Zanichelli ha quindi parlato dell’ipotesi “di emissione di Btp Italia destinati al mercato retail” che secondo il deputato grillino va colta positivamente. “Mobilitare almeno una parte dei 1.400 miliardi di risparmi fermi sui conti correnti e depositi delle famiglie italiane può darci una grande mano” aggiunge ancora Zanichelli.
“Servono strumenti innovativi per fronteggiare la crisi economica legata al coronavirus.

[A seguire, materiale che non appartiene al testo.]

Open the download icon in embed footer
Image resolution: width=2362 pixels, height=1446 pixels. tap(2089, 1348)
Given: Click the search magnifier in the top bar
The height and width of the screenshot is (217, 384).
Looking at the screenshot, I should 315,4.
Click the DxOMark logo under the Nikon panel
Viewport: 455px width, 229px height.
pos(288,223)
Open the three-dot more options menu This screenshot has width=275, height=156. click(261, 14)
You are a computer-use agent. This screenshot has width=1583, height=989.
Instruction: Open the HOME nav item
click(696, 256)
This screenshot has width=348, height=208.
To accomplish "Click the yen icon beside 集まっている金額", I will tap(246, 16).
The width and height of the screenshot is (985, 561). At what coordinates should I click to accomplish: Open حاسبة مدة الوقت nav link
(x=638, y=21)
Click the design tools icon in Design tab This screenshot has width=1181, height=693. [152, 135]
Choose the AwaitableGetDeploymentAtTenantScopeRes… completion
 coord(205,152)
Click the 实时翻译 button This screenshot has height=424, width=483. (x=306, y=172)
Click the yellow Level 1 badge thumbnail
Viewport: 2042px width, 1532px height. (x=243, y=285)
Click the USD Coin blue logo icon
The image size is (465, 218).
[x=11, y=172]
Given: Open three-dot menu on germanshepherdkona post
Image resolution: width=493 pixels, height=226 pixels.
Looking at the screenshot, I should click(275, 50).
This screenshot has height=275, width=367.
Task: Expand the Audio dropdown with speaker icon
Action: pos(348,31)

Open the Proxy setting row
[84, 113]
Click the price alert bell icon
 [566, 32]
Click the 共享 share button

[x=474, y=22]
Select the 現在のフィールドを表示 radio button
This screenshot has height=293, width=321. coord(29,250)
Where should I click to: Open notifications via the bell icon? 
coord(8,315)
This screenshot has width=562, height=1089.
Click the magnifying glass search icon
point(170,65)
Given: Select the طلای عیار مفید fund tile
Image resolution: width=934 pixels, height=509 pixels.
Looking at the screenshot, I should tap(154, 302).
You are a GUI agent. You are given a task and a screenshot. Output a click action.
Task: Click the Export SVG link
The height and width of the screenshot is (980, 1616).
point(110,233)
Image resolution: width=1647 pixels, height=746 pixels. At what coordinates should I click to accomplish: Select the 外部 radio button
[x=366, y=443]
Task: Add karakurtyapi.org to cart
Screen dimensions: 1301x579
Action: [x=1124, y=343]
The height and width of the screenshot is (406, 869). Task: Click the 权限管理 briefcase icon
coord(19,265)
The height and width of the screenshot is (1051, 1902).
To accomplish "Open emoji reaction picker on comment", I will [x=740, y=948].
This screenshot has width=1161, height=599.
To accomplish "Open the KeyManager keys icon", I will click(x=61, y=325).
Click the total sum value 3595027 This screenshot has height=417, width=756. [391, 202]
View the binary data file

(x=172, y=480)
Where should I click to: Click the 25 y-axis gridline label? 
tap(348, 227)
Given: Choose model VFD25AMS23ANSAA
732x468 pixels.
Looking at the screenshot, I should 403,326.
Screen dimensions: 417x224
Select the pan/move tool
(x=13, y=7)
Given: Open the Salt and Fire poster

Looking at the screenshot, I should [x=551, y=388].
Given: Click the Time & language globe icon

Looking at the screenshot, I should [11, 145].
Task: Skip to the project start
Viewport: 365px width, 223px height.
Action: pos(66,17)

È importante tuttavia che, per rendere attrattivi questi titoli, le questioni meramente fiscali siano affiancate da una proposta inerente alla trasparenza sugli investimenti da effettuare nel Paese”.
Bisogna insomma accrescere il livello di fiducia del cittadino, e per farlo “è fondamentale che ci siano specifiche emissioni di Btp Italia legate a doppio filo e in trasparenza agli investimenti che verranno realizzati con le risorse raccolte, per permettere ai risparmiatori italiani di conoscere e scegliere consapevolmente su quali specifici titoli investire”.
Le emissioni di debito sarebbero quindi finalizzate a degli obiettivi ben definiti, e rappresenterebbero un cambiamento nel modo di intendere gli investimenti nel debito pubblico. In questo caso, anche per merito delle nuove tecnologie, il cittadino avrebbe la possibilità di sapere in che modo quel denaro viene utilizzato.
“Si pensi a settori quali l’energia pulita, la manutenzione infrastrutturale, l’agroalimentare italiano, le biotecnologie, e così via” spiega ancora Zanichelli, “conoscere le destinazioni degli investimenti ne favorisce la trasparenza e la selettività, accrescendo la fiducia dei risparmiatori e di conseguenza l’attrattività dello strumento di raccolta senza mettere le mani nelle tasche degli Italiani con la patrimoniale”.
Per far sì che tutto ciò sia possibile, serve però la collaborazione degli istituti di credito, ed è lo stesso deputato pentastellato a rivolgersi alle banche per chiedere il loro supporto specie nelle fasi di promozione e collocazione dei titoli.